Insurgency. It was Charles Krauthammer who coined the phrase "Reagan Doctrine" in an April 1985 essay for Time magazine. The article described Reagan’s support for anticommunist forces in Nicaragua, Angola, Afghanistan, and beyond. Some of those forces, like Solidarity in Poland, truly were democratic. Others, like the mujahedin, were the enemies of our enemy—and thus, in specific circumstances, worthy of our help.

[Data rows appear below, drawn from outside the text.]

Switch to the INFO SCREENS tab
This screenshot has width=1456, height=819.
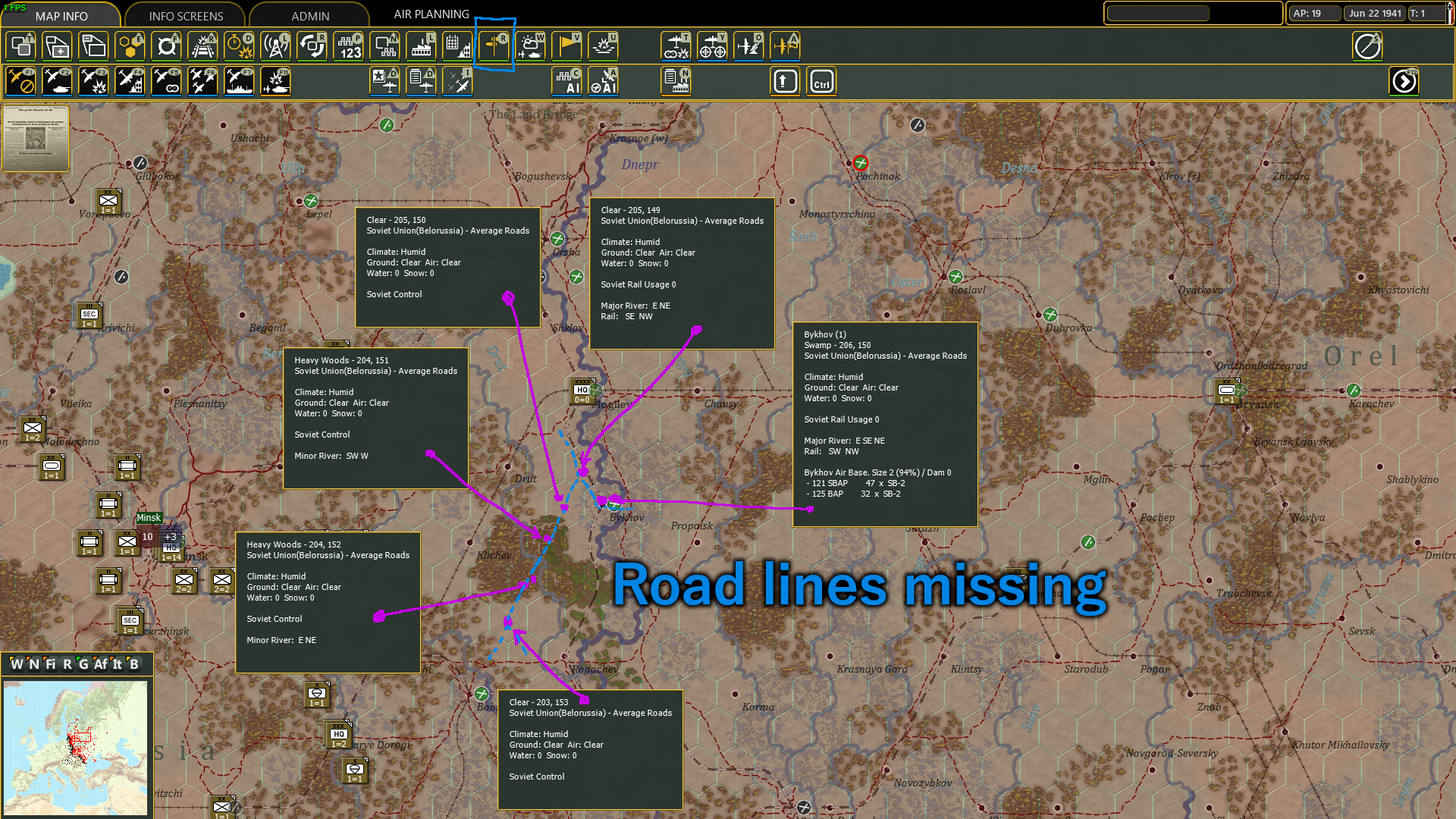pos(185,15)
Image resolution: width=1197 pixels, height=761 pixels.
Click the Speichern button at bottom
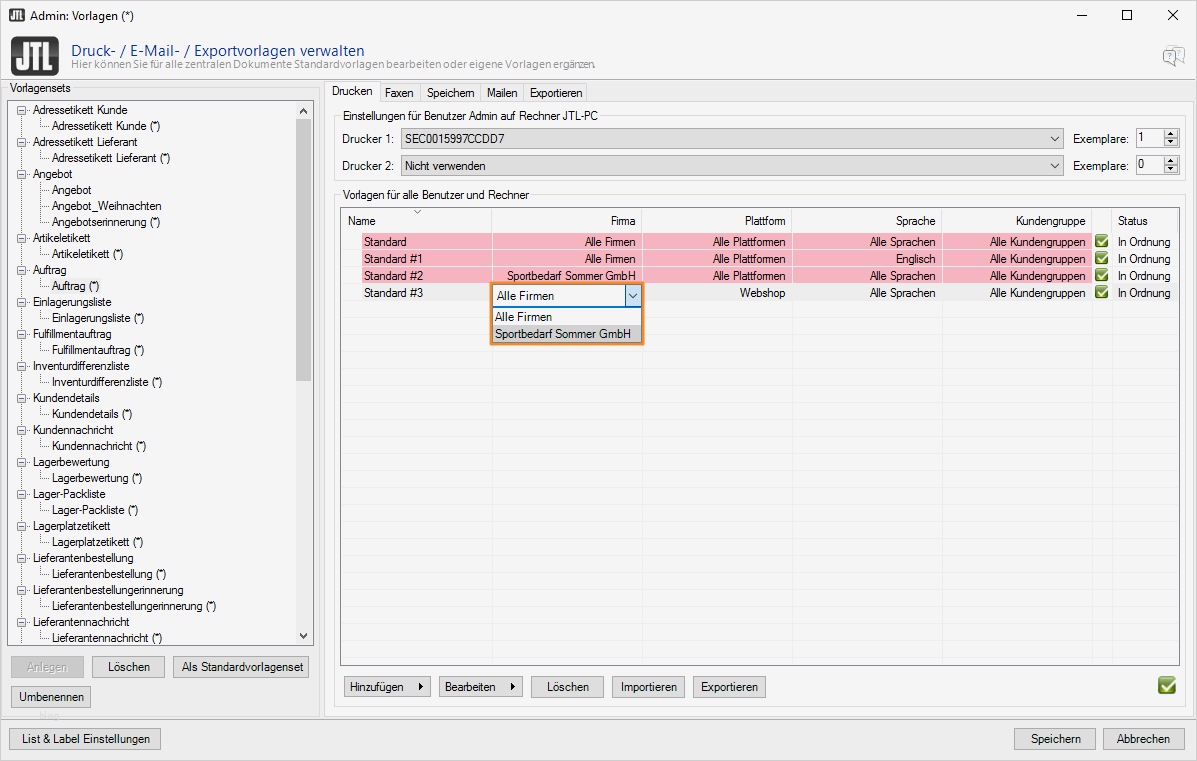[1055, 739]

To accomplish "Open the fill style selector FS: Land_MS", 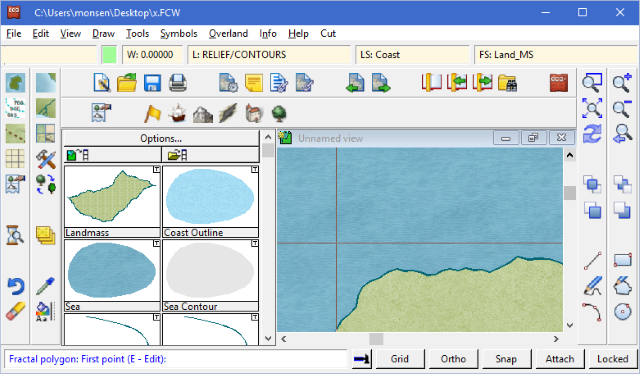I will pyautogui.click(x=555, y=55).
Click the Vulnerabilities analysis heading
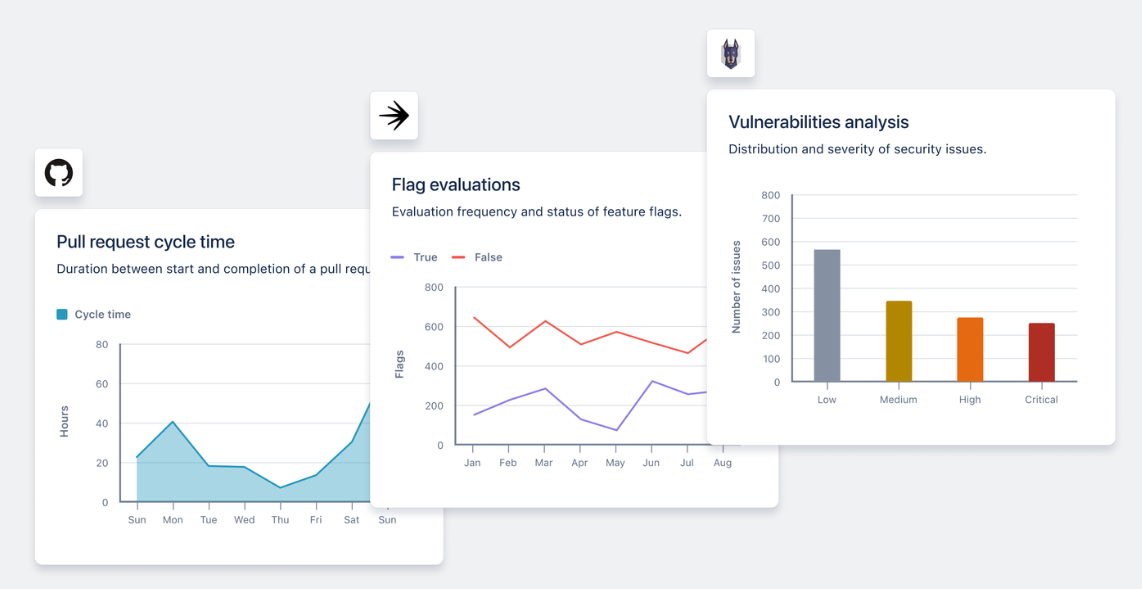This screenshot has height=589, width=1142. click(x=818, y=121)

It takes a set of moral blinders the size of the president’s ego not to recognize today’s Russia as America’s enemy. There is no other power as devoted to undermining U.S. authority and prestige and interests—from subverting the NATO alliance to replacing us as the dominant external power in the Middle East to hacking our technological infrastructure to harboring the fugitive Edward Snowden. As America has waned, Putin has waxed. And so for America to wax, Putin must wane.

We must arm his enemies. That means deadly weapons and massive financial aid to Ukraine. Forward bases in the Baltics. And the sending of arms and cash to the Syrian rebels his jets are strafing. Not even the liberal pretends that Putin is going after ISIS; why should our government?

Imposing costs on Putin requires dealing with unsavory people. It risks unforeseen consequences, some potentially negative. But the actual consequences of the policy being pursued at the moment—ongoing war, regional destabilization, humanitarian chaos, Islamic radicalization, and erosion of U.S. leadership and credibility—are worse.

The insurgency launched by Reagan was not limited to arms. It also had an ideological component. "The Reagan Doctrine has been widely understood to mean only support for anticommunist guerillas fighting pro-Soviet regimes, but from the first the doctrine had a broader meaning. Support for anticommunist guerillas was the logical outgrowth, not the origin, of a policy of supporting democratic reform or revolution everywhere, in countries ruled by right-wing dictators as well as by communist parties," says Robert Kagan in A Twilight Struggle.

Speaking forthrightly and proudly of liberal values, and condemning their abuse within the Russian sphere of influence, is a requirement of any foreign policy associated with Ronald Reagan. As Secretary of State George Shultz put it in 1985: "The forces of democracy around the world merit our standing with them. To abandon them would be a shameful betrayal—a betrayal not only of brave men and women but of our highest ideals."

Standing with the forces of democracy is not the same as calling for elections everywhere. Elections are not the beginning of the policy. They are its endpoint. The beginning is in the rhetorical promotion of individual freedoms, in renewed financial support for nongovernmental organizations promoting civil society and an independent media, in education in the habits and traditions of the West.

The Kremlin spends hundreds of millions of dollars each year on a global propaganda network that spreads conspiracy theories, distorts reality, and incites suspicion and hatred of the United States and its representative democracy. And that is just Russia—China and Qatar have similar operations. We have nothing that bears comparison. The main Putin network, RT, has more employees than the Voice of America. We are disarming ourselves not only materially but also ideologically. This must end.

The agenda I have outlined would cost quite a bit of money. It would involve America with some morally suspect individuals. The debate over it would be heated. There would be reprisals.

But the Reagan Doctrine was all of those things, too. And it worked. "The Reagan Doctrine proclaims overt and unashamed American support for anti-Communist revolution," Krauthammer wrote in 1985. "The grounds are justice, necessity, and democratic tradition." Replace anti-Communist with anti-authoritarian, and what has changed? If we are to reestablish American ideals, American interests, and American pride, we must hurt the bad guys, and overtly and unashamedly revise the Reagan Doctrine for a new American century.

Putin? He is one bad guy. So let’s take off our gloves.